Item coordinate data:
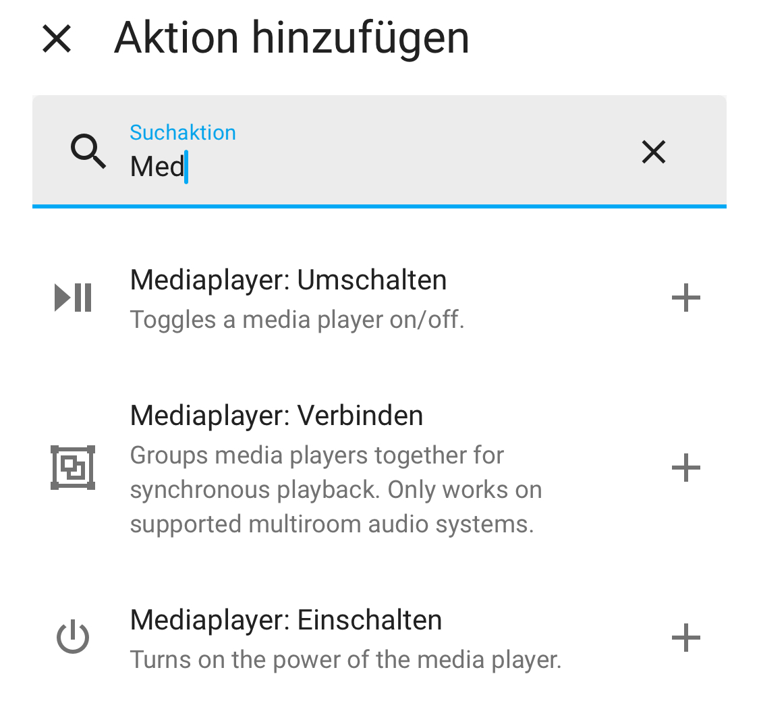Click the 'Suchaktion' field label
This screenshot has height=728, width=759.
coord(183,132)
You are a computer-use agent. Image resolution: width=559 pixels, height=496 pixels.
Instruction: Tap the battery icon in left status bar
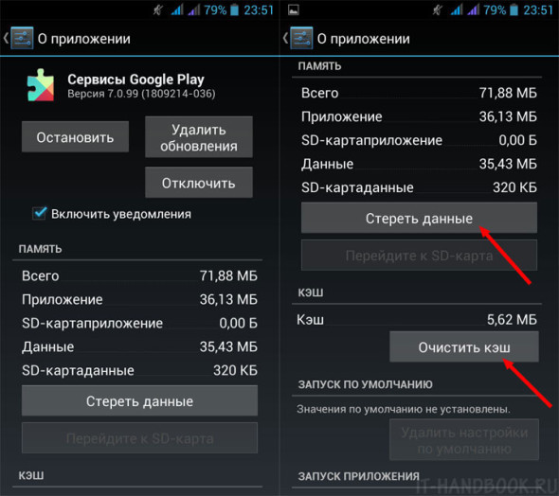point(234,10)
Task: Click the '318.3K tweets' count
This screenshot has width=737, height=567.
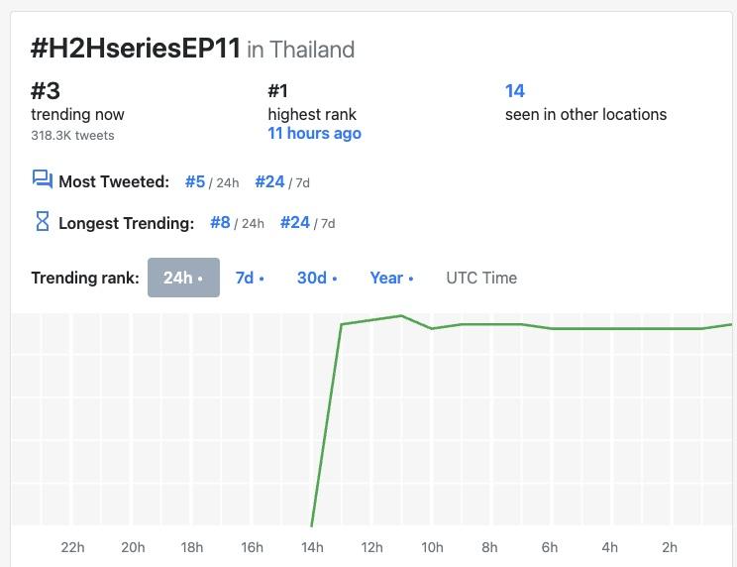Action: point(72,135)
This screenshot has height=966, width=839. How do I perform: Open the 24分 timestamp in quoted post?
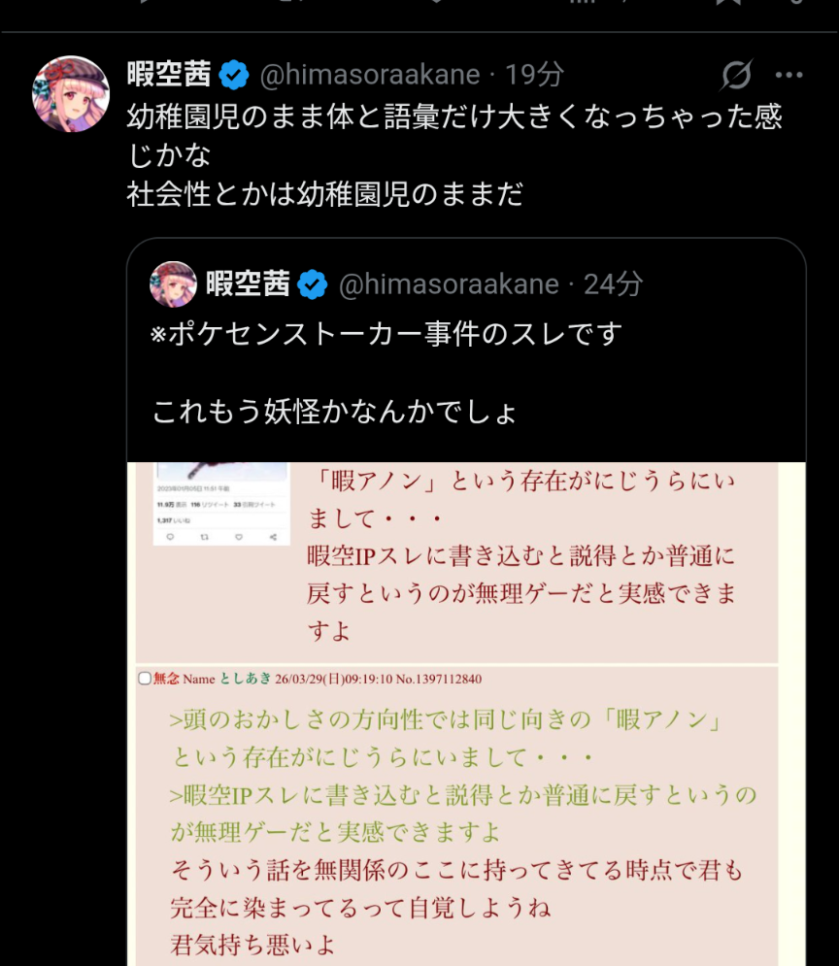[613, 284]
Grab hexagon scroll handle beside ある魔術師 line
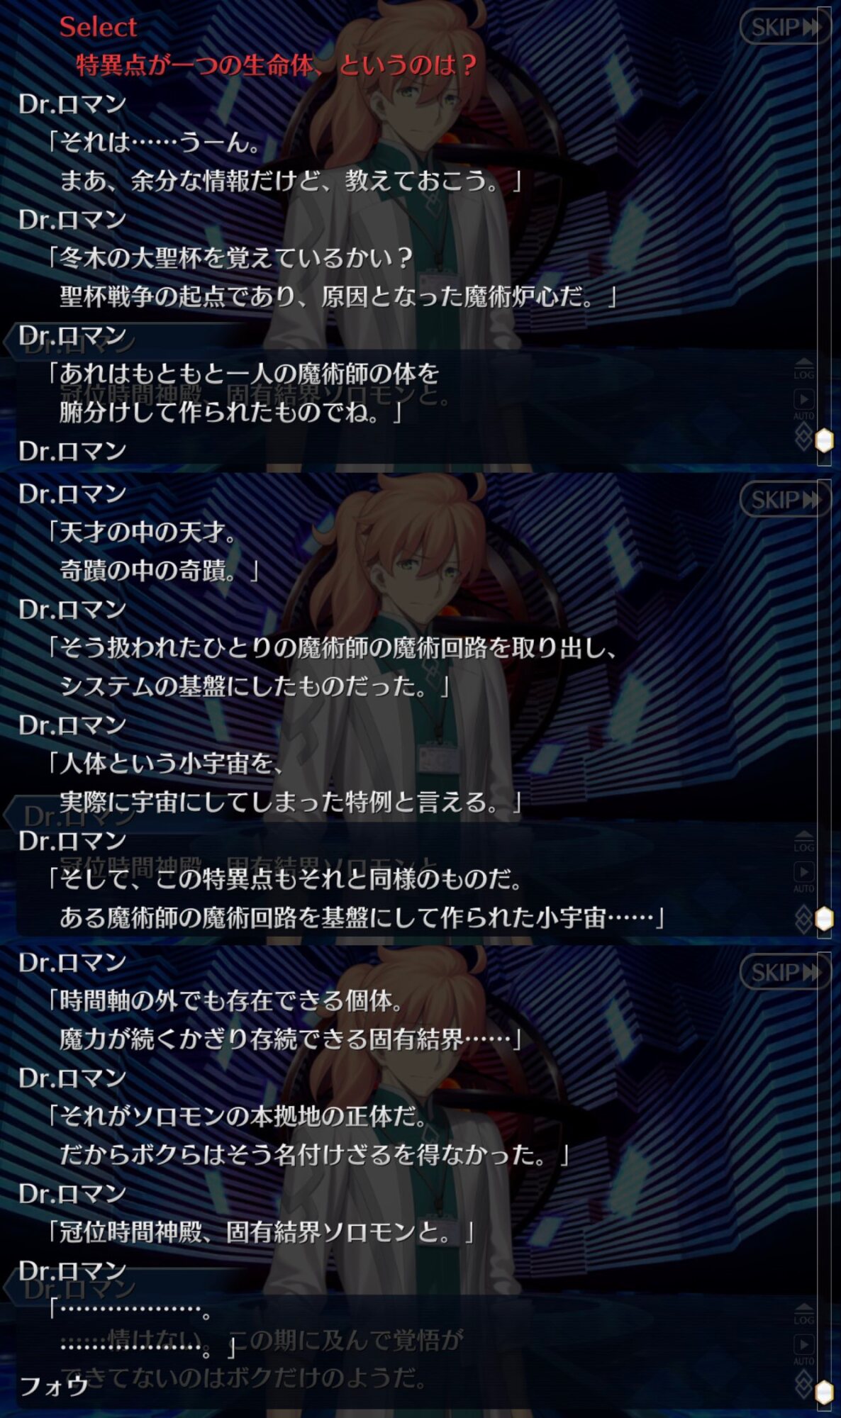This screenshot has height=1418, width=841. pos(824,920)
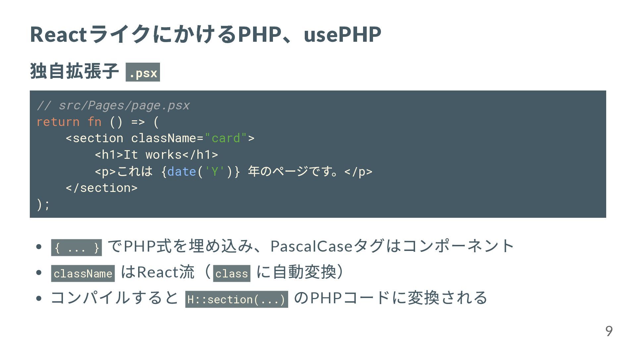Screen dimensions: 636x358
Task: Click the slide title 'ReactライクにかけるPHP、usePHP'
Action: click(205, 34)
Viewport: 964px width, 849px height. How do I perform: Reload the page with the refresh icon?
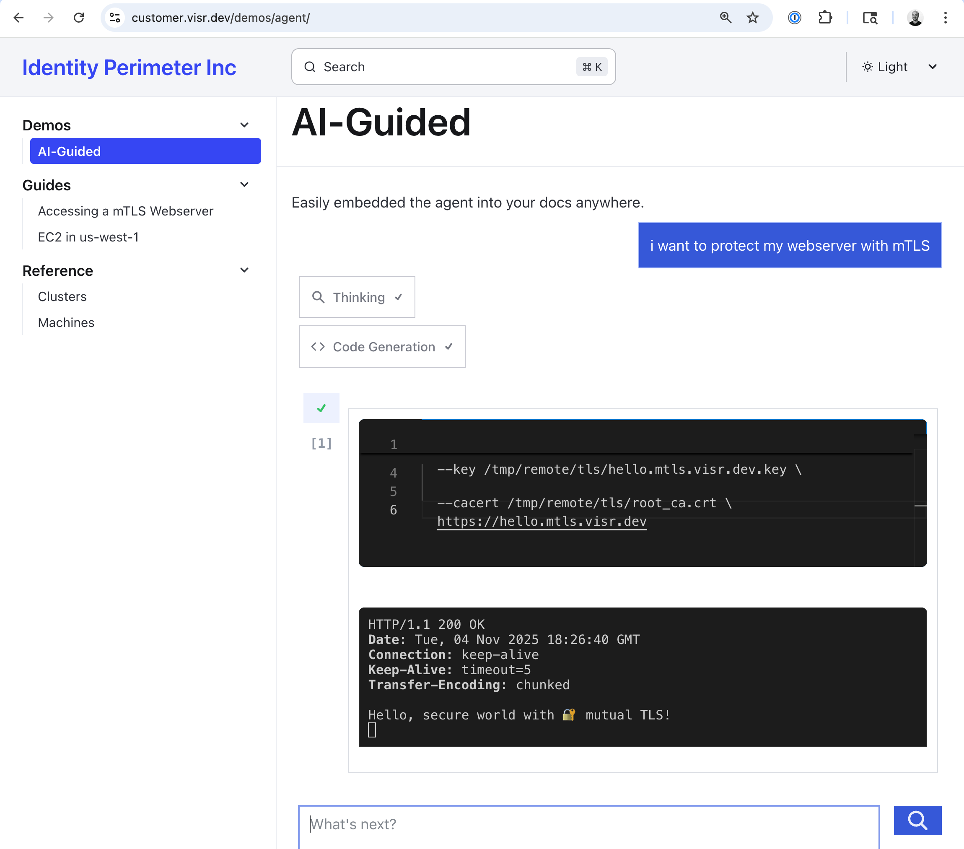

**What is required**.
Copy out the material word for word, beginning at the line containing "Task: Click the '318.3K tweets' count" and continuing through to the end of the material. Leave out the pictures.

**Exercise answer**.
Task: Click the '318.3K tweets' count
This screenshot has width=737, height=567.
Action: point(72,135)
This screenshot has height=966, width=839. How do I perform: Open the 24分 timestamp in quoted post?
[613, 284]
Grab hexagon scroll handle beside ある魔術師 line
This screenshot has height=1418, width=841. pos(824,920)
Screen dimensions: 636x358
Task: Click the slide title 'ReactライクにかけるPHP、usePHP'
Action: click(205, 34)
Viewport: 964px width, 849px height. How do I perform: Reload the page with the refresh icon?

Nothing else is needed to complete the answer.